There is no doubt that using technology as a tool is probably the single most effective way to engage our students K-12 and they need it!  Remember to integrate instructional technology into classrooms in ways that are meaningful and engaging for our students.  When planning lessons with integrated technology, I view learning tasks through the TPACK framework and SAMR model.

TPACK  in 2 Minutes

SAMR in 120 Seconds

I love using apps such as iMovie for library book reviews, Puppet Pals for character education presentations, Book Creator for narrative and report writing, and eduCreations or Explain Everything for communication.  I’ve also worked with many teachers who have used technology as a tool to improve oral mathematical communication skills using, blogs, wikis, and twitter.  Students would use the technology to help them record their thinking, then students would upload their work to a classroom blog or wiki so that their peers, parents, and the global community can comment on their learning, ideas, and opinions.  When students read responses, especially from other students around the world, we’ve created an opportunity for students that without technology would not be possible.

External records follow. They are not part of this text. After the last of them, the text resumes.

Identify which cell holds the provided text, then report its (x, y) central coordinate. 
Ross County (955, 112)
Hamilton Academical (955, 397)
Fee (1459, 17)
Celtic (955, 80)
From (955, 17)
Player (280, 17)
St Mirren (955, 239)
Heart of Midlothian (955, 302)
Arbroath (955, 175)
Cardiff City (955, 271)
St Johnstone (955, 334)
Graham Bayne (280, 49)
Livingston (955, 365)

VoiceThread is another online tool that’s great!  It allows users to have an ongoing conversation.  I’ve used this to create a discussion around important issues.  In social studies or a history classroom, you could use this tool and ask students framing questions from the curriculum.  For example, “Is history always positive?  How do we determine the nature of its impact?”  The possibilities are endless.

Putting technology in the hands of students gives them voice and choice in how they would like to engage in their learning.  This could be during the process of learning new content or when creating a final product.  Not every student needs their own laptop or iPad.  We want students to be working together, solving real and relevant problems, this creates opportunities for them to collaborate with each other.  Our board has a BYOD (Bring Your Own Device) policy and many students do bring their own device.  This has more easily allowed for the teaching of digital citizenship and created more access for students. However, not every student needs to bring a device to work in a small group; it’s one device per group.

Using technology as a tool, in the 21st century classroom, is crucial.  Anytime we can integrate technology we should be!  This will ensure that our students have voice and choice in their learning, preparing our students to be 21st century life-long learners long after they leave our buildings.